The main plant also blow molds 4 million fuel tanks, oil tanks and other parts on four Bekum machines.
The second plant makes accessories, under a factory-in-a-factory concept. When Stihl opened the plant in 2006, the goal was to integrate all production for mowing heads for string trimmers in a single area. Twenty-seven all-electric Milacron Roboshot presses turn out 65 million parts a year. The defective parts per million is less than 100, and the scrap rate is less than 1 percent.
Magnetic mold platens allow technicians to change a mold in just 20 minutes.
So far, 20 injection molding presses are equipped with eDart systems from RJG Inc. The company uses gas-assisted molding, using sequential gating, most often to produce hollow handlebars.
The accessories plant also runs four Davis-Standard extruders producing trimmer line — 240,000 miles of line a year. Fully automated equipment winds the line onto spools — that Stihl molds from in-house scrap from the molding presses.
Stihl USA had been No. 1 in quality in the total Stihl Group for the past seven years, according to the company's submission for the award. The operation leads all locations for the least defective PPMs. All Stihl plants worldwide exchange information about operations. The company uses lots of analytical metrics to measure quality.
For plastic parts that go directly to the Virginia Beach assembly, the short feedback loop helps the plastics plants learn about and solve any problems quickly.
Employee training and retention is a huge issue for U.S. manufacturing these days. Stihl in Virginia Beach shines in that effort, with its German-style apprenticeship program, established way back in the early 1980s. This past September, Stihl USA became just the third company on the East Coast to gain German certification for its program.
The apprenticeships cover tool and die, CNC machining, maintenance, mechatronics — and polymer technologies.
The Virginia Beach operation is helping other local companies adopt the apprenticeship model.
One benefit: Employee turnover is just 6.3 percent at Virginia Beach. The average tenure is 9.5 years.
Stihl also gave lots of details about its recycling and energy saving efforts — resulting in a much better-than-average grade for the environmental performance category. For example, the operation works with a recycler that grinds plastic parts that contain steel, and the firm removes all metal and sends the plastic back to Stihl to be blended back into regrind. That will reduce waste by 640,000 pounds, officials said.

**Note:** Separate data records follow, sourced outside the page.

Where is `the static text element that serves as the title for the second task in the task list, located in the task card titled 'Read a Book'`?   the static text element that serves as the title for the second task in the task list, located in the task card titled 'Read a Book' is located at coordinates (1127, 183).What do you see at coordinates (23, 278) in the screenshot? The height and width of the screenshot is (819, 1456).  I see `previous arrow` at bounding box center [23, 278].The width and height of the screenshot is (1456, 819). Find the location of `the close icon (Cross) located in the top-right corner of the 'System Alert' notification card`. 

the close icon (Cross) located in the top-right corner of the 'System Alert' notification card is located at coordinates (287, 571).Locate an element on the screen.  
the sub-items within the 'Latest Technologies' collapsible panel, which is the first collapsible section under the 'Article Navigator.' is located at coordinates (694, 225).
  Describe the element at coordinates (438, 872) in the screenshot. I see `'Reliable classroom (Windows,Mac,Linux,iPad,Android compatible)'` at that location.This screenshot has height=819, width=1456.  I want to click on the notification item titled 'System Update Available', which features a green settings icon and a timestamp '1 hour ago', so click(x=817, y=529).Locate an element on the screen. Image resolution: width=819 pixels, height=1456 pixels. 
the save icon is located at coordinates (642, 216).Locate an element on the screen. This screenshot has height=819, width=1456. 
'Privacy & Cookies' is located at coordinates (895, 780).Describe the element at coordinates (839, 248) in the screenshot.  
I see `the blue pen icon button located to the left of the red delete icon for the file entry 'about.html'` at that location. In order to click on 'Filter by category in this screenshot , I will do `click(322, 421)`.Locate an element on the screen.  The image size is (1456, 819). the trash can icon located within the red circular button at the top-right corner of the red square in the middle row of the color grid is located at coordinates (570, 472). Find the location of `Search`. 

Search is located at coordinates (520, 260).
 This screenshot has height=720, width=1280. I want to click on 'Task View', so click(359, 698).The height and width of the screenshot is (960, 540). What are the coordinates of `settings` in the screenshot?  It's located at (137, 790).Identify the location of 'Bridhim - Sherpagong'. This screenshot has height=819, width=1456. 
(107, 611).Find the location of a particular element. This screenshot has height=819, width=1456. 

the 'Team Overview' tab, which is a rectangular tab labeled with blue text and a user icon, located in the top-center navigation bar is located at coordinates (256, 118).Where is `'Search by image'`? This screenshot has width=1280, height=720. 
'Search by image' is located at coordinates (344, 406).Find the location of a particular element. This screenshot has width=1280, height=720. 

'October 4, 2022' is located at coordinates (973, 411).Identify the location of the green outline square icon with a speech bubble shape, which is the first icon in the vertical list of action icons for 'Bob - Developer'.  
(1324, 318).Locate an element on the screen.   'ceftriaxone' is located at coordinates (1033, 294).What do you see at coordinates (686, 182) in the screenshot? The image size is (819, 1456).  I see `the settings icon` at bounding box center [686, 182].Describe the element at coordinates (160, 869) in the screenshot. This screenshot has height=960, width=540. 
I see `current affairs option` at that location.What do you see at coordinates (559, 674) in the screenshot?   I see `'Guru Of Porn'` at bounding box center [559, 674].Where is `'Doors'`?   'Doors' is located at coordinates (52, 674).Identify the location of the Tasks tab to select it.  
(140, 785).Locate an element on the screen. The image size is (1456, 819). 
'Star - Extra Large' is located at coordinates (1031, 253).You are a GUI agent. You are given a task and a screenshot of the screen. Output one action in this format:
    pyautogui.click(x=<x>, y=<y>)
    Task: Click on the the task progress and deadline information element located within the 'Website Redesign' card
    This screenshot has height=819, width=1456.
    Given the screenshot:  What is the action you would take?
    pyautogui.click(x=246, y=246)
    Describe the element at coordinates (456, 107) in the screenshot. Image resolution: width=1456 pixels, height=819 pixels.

The operation buys only all-electric presses for new machines under 330 tons, and hybrids for larger presses. Today Stihl USA runs 37 all-electrics, saving 950,000 kilowatt hours
Six small windmills generate electricity for the factories.
Stihl also excels at industry/public service. Stihl USA is a member of MAPP and the SPI. Most of its engineers are members of the Society of Plastics Engineers
Of course, the company donates time, money and chainsaws to the forestry and conservation sectors. A Stihl cycling team participates in the Stihl tour des Trees, which raises $3,500 for urban trees and education.
And Stihl donates chainsaws for clearing trees after disasters and storms.